* **Stated problem**
Reproduce the entries below verbatim, from the first line through the line that contains "click(403, 111)", including both of those lines.

* **The input**
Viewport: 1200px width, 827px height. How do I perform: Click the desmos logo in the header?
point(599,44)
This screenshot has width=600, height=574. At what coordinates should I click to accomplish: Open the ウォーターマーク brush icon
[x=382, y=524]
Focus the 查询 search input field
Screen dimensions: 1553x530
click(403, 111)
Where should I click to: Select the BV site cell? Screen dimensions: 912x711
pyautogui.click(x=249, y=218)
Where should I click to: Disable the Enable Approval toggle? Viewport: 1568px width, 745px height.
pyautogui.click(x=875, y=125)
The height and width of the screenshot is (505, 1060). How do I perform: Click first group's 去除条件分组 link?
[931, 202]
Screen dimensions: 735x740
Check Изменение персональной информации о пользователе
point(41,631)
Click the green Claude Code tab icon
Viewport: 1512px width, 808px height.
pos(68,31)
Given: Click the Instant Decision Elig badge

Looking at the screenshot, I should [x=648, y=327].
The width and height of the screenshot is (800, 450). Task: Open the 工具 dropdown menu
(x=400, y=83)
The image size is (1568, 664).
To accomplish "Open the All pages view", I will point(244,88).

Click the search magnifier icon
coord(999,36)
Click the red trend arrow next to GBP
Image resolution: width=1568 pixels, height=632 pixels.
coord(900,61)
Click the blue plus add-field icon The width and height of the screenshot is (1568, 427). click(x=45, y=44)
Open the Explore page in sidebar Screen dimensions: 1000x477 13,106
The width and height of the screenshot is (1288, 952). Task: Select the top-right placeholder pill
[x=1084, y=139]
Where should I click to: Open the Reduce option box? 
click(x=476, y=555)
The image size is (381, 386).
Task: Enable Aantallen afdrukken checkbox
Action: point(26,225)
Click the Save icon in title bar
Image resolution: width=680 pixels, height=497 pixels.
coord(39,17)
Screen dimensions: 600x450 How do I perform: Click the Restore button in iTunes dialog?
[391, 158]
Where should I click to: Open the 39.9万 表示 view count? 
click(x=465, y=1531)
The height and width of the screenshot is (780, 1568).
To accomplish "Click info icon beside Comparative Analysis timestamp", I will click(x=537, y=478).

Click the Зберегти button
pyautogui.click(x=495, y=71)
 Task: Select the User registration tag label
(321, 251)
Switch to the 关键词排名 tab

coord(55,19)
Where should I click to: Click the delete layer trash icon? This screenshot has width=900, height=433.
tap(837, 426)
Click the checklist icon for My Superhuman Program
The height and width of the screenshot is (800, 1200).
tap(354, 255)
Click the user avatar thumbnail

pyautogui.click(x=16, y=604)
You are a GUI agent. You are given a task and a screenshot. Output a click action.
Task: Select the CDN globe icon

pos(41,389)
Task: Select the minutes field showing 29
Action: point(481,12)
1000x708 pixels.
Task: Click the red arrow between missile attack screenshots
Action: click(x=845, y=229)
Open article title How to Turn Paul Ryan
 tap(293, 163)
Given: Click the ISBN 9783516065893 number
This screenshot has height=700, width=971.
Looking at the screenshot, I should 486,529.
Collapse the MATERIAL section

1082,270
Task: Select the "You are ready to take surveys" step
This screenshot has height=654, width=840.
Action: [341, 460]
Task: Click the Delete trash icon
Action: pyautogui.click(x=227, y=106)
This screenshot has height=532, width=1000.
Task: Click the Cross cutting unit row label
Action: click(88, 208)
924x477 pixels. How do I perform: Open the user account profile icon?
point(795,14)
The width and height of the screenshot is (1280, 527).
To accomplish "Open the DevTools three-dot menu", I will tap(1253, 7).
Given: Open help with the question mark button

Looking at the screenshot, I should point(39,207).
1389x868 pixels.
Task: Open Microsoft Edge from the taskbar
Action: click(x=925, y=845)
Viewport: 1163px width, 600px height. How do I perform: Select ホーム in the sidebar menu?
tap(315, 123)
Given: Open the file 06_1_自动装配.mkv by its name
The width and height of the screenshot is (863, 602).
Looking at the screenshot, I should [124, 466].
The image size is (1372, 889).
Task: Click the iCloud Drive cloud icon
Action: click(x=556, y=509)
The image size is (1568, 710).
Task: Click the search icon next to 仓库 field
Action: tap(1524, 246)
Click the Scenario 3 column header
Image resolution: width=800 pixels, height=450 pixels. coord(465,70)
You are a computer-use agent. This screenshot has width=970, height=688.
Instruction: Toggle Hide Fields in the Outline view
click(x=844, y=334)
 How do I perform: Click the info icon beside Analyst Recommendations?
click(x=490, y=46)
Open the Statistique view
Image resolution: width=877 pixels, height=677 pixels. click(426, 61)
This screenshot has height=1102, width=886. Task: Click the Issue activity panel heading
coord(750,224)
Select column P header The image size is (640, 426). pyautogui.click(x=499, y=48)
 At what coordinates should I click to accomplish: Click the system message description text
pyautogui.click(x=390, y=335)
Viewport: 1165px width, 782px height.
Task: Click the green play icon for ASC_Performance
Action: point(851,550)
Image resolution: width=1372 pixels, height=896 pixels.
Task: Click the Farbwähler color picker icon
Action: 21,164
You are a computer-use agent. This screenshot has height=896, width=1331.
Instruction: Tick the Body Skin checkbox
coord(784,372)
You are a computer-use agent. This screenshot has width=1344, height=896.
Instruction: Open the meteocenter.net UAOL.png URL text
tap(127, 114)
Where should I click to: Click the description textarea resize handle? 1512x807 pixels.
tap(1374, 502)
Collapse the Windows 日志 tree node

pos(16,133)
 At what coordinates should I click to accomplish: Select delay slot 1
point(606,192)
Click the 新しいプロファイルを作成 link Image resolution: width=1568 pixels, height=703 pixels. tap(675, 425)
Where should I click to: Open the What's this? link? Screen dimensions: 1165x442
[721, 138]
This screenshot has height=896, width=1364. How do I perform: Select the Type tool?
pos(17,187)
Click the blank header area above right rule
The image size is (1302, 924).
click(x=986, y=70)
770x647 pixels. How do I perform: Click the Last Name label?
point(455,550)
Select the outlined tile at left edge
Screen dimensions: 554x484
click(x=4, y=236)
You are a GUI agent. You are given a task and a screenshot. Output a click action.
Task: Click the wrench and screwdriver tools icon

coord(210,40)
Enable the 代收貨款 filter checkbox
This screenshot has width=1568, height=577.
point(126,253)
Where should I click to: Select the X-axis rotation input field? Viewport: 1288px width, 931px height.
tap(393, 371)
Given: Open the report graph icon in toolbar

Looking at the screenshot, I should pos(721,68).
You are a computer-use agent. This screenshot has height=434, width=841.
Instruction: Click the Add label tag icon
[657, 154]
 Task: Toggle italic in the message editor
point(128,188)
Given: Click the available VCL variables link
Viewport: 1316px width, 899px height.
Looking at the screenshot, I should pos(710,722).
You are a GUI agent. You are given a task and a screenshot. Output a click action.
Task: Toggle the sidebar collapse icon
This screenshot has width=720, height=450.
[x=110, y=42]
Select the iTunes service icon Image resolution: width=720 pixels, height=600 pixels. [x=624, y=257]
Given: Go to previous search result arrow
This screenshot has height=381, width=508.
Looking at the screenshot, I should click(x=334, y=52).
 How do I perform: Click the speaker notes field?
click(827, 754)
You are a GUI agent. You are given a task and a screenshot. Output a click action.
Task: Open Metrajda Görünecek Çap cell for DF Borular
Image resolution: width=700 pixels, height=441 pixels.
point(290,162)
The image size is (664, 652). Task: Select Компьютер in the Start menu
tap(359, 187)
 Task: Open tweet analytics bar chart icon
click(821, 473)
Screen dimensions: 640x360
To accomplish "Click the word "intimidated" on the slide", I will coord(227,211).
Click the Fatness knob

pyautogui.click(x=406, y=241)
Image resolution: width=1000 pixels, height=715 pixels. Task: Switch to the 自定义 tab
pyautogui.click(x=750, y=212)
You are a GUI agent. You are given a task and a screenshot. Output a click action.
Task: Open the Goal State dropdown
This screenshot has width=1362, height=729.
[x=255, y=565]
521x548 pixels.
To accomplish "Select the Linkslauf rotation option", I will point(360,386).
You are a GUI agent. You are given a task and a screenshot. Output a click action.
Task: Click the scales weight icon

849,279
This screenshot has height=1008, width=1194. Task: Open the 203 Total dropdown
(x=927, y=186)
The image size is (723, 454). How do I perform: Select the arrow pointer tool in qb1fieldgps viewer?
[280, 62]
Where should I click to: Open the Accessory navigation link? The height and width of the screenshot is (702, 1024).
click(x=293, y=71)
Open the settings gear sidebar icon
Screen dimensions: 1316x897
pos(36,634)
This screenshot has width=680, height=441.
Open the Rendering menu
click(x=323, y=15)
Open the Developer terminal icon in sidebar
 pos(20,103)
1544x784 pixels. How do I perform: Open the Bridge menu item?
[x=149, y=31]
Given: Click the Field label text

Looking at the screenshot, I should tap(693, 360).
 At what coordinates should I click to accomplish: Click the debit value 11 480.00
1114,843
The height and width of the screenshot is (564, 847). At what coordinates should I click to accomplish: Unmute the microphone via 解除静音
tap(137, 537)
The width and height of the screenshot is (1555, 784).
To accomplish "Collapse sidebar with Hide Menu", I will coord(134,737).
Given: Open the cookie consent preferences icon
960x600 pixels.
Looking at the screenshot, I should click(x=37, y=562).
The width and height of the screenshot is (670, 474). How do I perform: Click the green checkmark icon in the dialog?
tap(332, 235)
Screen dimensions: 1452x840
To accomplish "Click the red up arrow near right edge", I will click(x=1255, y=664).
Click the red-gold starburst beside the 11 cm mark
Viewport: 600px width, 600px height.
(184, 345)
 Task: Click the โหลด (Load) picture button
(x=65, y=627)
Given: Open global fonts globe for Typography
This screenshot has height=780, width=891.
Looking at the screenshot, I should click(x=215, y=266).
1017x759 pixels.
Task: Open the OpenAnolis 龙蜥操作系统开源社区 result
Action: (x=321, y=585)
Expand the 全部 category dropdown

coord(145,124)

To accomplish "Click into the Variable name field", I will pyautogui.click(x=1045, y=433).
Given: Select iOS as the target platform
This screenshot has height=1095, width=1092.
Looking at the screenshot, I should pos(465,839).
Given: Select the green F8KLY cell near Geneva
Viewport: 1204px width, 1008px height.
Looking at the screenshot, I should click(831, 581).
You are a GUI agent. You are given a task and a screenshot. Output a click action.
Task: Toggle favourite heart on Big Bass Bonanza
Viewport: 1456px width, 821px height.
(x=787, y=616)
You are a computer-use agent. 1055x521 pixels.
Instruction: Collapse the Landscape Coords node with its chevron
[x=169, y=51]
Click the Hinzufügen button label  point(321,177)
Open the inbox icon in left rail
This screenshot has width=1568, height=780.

* **Exercise result**
Viewport: 1200px width, 827px height. How do I perform: Click the desmos logo in the header?
point(599,44)
This screenshot has width=600, height=574. At what coordinates should I click to accomplish: Open the ウォーターマーク brush icon
[x=382, y=524]
Focus the 查询 search input field
Screen dimensions: 1553x530
click(403, 111)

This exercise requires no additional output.